What we're living through isn't just the down cycle of an up-and-down economy that will eventually return to the "good old days." The program of the U.S. ruling class--whether carried out in the private sector by maintaining a "reserve army of labor" to push down the wages of all workers, or in the public sector with layoffs and drastic cuts in spending on social programs--has been to redistribute wealth from workers to the rich.
OBAMA AND his administration are betting their future on the belief that the U.S. economy will show enough improvement by November 2012 for the president to win reelection.
As measured by gross domestic product or the Dow Jones average, they may have a case. But from the point of view of U.S. workers, these are still hard times--which is why a Gallup poll at the end of April found that more than half of people in the U.S. believed the economy was still in either a recession or depression.
Worse, the idea that the economic recovery is well underway has been the justification for political leaders--Democrats and Republicans alike--to reject all proposals for government jobs programs, and focus instead on slashing the deficit. The relentless drive for austerity has had a stifling effect on an already weak economy. As the EPI reports, "Over the last six months, state and local governments have shed an average of 24,000 jobs per month, and since their employment peak in August 2008, state and local governments have shed nearly half a million jobs."

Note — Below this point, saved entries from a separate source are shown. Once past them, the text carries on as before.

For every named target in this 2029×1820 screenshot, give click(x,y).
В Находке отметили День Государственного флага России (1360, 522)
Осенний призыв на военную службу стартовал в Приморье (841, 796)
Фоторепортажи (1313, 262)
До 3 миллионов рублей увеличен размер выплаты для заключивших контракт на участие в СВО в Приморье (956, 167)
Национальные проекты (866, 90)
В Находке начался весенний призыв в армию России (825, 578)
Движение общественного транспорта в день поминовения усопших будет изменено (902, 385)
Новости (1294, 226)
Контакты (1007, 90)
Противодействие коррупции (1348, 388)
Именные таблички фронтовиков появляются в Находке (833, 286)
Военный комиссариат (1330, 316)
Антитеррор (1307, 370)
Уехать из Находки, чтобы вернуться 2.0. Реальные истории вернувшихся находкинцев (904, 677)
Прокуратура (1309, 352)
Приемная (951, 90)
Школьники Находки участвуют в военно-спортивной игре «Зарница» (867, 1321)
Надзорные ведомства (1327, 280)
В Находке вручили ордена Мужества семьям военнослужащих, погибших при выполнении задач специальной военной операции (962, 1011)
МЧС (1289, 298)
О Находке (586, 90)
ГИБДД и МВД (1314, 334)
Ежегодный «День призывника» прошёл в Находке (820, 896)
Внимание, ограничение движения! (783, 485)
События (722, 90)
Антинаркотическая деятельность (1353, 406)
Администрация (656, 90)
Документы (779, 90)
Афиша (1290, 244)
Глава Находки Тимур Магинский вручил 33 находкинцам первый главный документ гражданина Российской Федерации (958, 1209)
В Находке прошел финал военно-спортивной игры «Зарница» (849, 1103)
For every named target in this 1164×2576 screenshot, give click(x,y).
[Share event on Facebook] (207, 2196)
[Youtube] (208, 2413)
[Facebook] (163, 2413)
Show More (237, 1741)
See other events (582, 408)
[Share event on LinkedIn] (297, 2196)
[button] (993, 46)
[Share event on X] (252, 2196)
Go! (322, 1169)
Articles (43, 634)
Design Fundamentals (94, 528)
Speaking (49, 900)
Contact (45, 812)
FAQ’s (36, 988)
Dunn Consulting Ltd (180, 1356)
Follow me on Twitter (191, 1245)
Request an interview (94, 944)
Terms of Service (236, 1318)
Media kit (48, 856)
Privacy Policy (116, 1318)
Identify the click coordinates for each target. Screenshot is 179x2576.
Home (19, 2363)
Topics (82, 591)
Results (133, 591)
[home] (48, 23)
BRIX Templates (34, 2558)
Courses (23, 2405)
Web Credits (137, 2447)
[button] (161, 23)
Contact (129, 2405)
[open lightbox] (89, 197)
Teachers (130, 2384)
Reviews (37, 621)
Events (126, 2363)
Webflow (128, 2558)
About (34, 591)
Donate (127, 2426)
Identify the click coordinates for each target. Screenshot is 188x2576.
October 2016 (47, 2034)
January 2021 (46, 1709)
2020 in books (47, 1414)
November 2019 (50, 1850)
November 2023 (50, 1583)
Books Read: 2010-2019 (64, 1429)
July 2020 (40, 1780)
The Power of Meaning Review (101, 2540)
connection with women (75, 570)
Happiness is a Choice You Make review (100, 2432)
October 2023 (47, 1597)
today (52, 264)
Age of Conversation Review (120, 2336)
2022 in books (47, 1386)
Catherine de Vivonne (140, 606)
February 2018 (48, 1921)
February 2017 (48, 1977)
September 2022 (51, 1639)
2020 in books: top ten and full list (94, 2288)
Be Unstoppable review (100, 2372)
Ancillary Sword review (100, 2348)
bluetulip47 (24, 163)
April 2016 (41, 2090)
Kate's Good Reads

The deficit obsession in Washington is increasing the gap between what passes for mainstream political debate and what working people actually want.
The deep dissatisfaction with the status quo--and now the liberal face for that status quo provided by Barack Obama--has taken many forms, and not just in terms of public opinion or election trends.
This year's revolutions and revolts in the Middle East, for example, are first of all about democracy and human rights, but another integral aspect is the rejection of neoliberalism and the desire for economic justice. This same combination of grievances was given mass expression in the protests against Scott Walker's one-party regime in Wisconsin, but also on a lesser scale in other states, whether Republicans are in charge or Democrats.
While the battle in Wisconsin and the other fights have shown the alternative after years when the level of struggle remained low, there have also been defeats and disappointments. Similar battles in other Midwestern states never took on the same dimensions--and in Wisconsin itself, unions and liberal organizations have shifted the focus from mass mobilizations into negotiations and electoral activity. Attempts to build up working-class and political organization at the grassroots to provide an alternative strategy are still in their initial stages.
But no one should lose sight of what the struggle so far has given us--a glimpse of the possibilities when working people respond to the challenge of the ruling-class offensive and say: Enough.
Every period of radicalization has its high and low points, its ups and downs. For the socialists and activists who are determined to carry on the fight over the long term, this lesson must be remembered: In every situation, there is an opportunity to engage with groups of people, whether bigger or smaller, to prepare for the struggles ahead.